Jeff Bridges presented an honorary award to Weir, the director of such films as The Year of Living Dangerously, Witness, Dead Poets Society, The Truman Show and Master and Commander: The Far Side of the World. Like Warren, Weir has been a perennial Oscar bridesmaid. He has gone 0-6 at the awards, despite four nominations for directing, one for writing and one for best picture. Weir is 78 and retired.
Viola Davis presented an honorary award to Palcy, who was hailed as the first Black woman to direct a major Hollywood film. Palcy, 64, directed Sugar Cane Alley and A Dry White Season. (Mindy Kaling, who opened the show with some witty remarks, said of A Dry White Season: “Until recently that’s what I called awards season.”)
The four honorees reflect the Academy’s stepped-up global outlook.

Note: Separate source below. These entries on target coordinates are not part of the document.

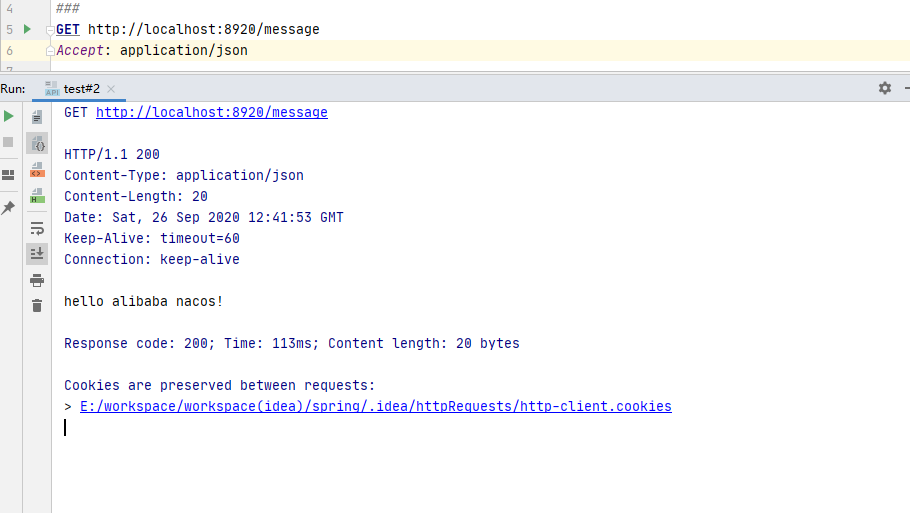Click the gray Stop button

(9, 142)
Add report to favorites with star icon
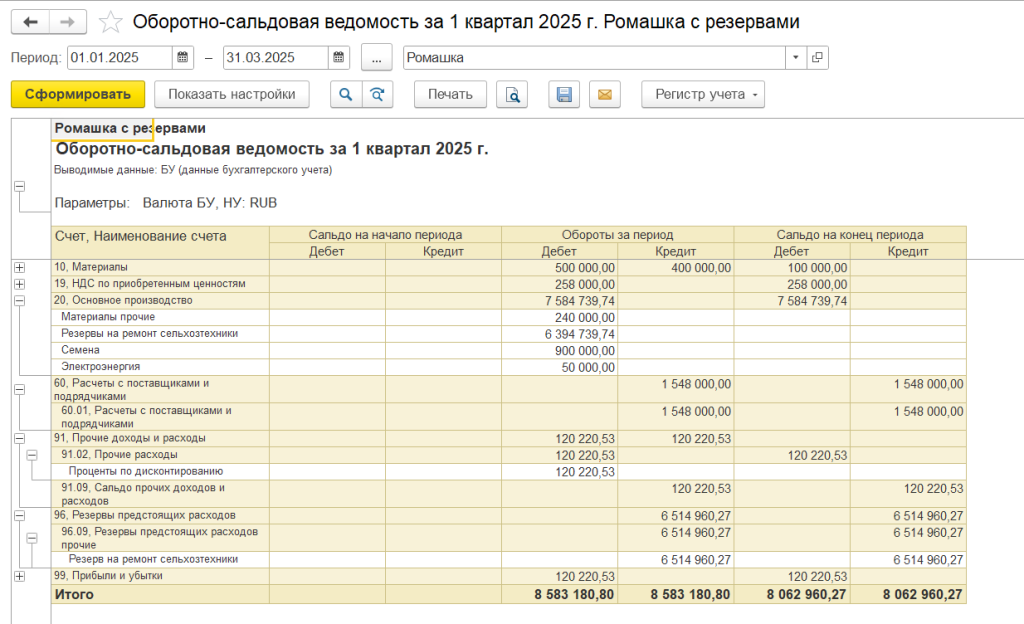 pos(112,22)
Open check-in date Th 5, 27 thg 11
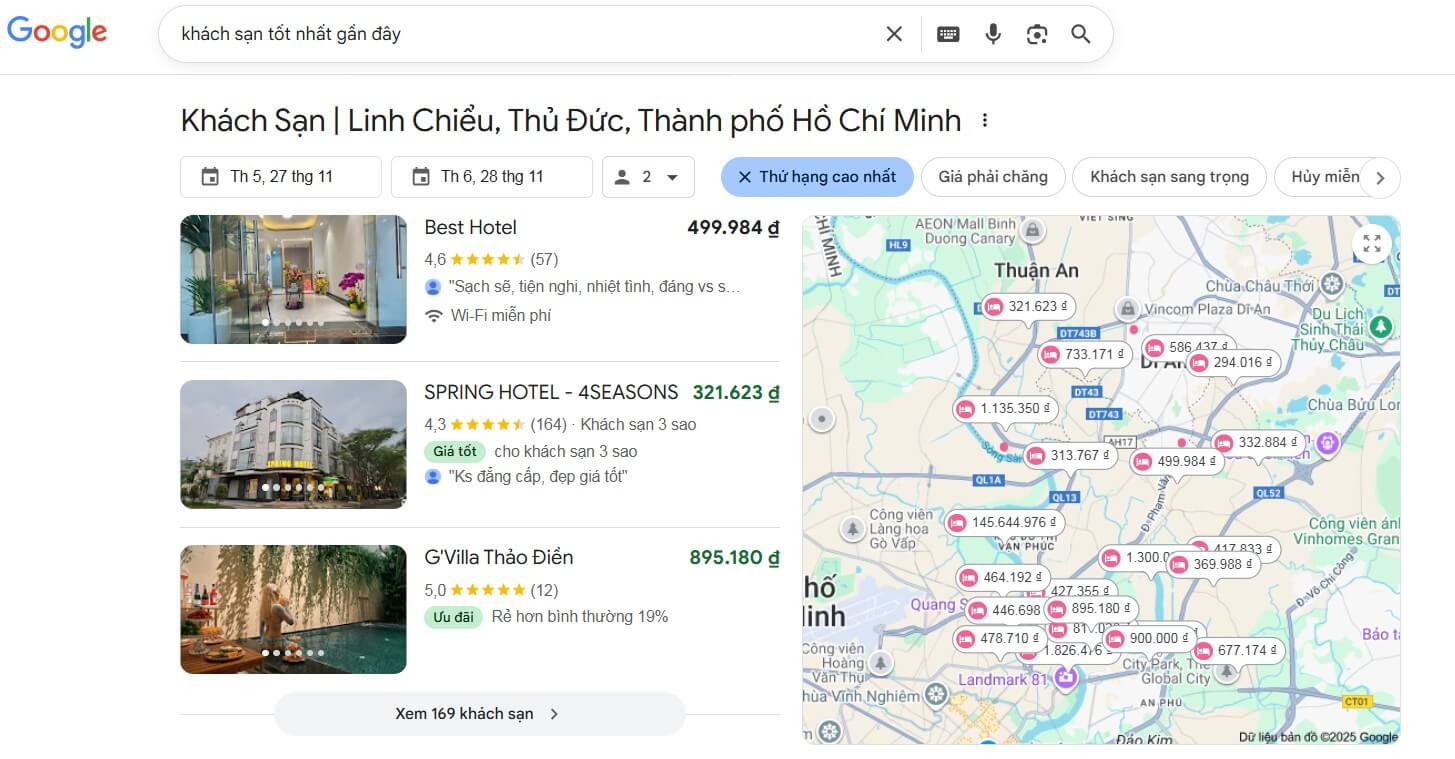1455x759 pixels. point(281,177)
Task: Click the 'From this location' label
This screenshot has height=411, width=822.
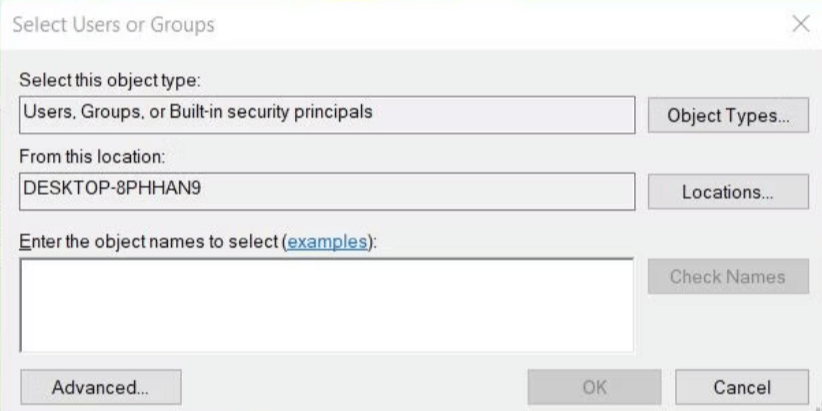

Weir was born in Australia; Palcy in the French West Indies, Fox in Canada and Warren in the U.S.
The honorary award is given “to honor extraordinary distinction in lifetime achievement, exceptional contributions to the state of motion picture arts and sciences, or for outstanding service to the Academy.”
The Jean Hersholt Humanitarian Award is given “to an individual in the motion picture arts and sciences whose humanitarian efforts have brought credit to the industry.”